- DIRECTIONS FOR THIS TASK
What is needed here is a word-for-word copy of all the entries below.

- Collected data entries
--
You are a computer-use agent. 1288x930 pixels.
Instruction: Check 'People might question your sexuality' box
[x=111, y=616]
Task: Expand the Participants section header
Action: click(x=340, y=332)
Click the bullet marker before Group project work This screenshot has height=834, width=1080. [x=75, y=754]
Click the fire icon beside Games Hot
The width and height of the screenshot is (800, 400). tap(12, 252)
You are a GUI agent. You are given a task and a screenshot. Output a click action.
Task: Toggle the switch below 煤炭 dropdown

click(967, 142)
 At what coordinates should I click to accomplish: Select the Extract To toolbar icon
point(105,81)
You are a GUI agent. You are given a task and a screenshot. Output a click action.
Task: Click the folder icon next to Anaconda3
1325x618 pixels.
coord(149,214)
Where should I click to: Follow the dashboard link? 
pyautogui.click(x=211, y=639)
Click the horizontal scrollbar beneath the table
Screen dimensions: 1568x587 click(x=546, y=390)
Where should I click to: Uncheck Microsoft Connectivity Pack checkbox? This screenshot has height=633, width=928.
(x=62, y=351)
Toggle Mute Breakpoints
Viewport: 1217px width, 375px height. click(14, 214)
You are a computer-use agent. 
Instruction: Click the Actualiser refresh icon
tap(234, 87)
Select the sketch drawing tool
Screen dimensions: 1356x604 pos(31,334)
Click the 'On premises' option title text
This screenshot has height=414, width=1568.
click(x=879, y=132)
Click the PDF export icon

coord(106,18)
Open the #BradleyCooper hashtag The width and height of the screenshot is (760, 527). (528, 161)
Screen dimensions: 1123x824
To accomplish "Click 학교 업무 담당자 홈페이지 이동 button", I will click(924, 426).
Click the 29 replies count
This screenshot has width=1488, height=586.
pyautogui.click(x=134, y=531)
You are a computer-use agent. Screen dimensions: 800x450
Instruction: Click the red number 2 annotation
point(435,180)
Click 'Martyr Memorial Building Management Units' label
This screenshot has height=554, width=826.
--
- TASK ANSWER
You are a computer-use agent. 1288x930 pixels.
Instruction: Check 'People might question your sexuality' box
[x=111, y=616]
Task: Expand the Participants section header
Action: click(x=340, y=332)
Click the bullet marker before Group project work This screenshot has height=834, width=1080. [x=75, y=754]
Click the fire icon beside Games Hot
The width and height of the screenshot is (800, 400). tap(12, 252)
You are a GUI agent. You are given a task and a screenshot. Output a click action.
Task: Toggle the switch below 煤炭 dropdown

click(967, 142)
 At what coordinates should I click to accomplish: Select the Extract To toolbar icon
point(105,81)
You are a GUI agent. You are given a task and a screenshot. Output a click action.
Task: Click the folder icon next to Anaconda3
1325x618 pixels.
coord(149,214)
Where should I click to: Follow the dashboard link? 
pyautogui.click(x=211, y=639)
Click the horizontal scrollbar beneath the table
Screen dimensions: 1568x587 click(x=546, y=390)
Where should I click to: Uncheck Microsoft Connectivity Pack checkbox? This screenshot has height=633, width=928.
(x=62, y=351)
Toggle Mute Breakpoints
Viewport: 1217px width, 375px height. click(14, 214)
You are a computer-use agent. 
Instruction: Click the Actualiser refresh icon
tap(234, 87)
Select the sketch drawing tool
Screen dimensions: 1356x604 pos(31,334)
Click the 'On premises' option title text
This screenshot has height=414, width=1568.
click(x=879, y=132)
Click the PDF export icon

coord(106,18)
Open the #BradleyCooper hashtag The width and height of the screenshot is (760, 527). (528, 161)
Screen dimensions: 1123x824
To accomplish "Click 학교 업무 담당자 홈페이지 이동 button", I will click(924, 426).
Click the 29 replies count
This screenshot has width=1488, height=586.
pyautogui.click(x=134, y=531)
You are a computer-use agent. Screen dimensions: 800x450
Instruction: Click the red number 2 annotation
point(435,180)
Click 'Martyr Memorial Building Management Units' label
This screenshot has height=554, width=826.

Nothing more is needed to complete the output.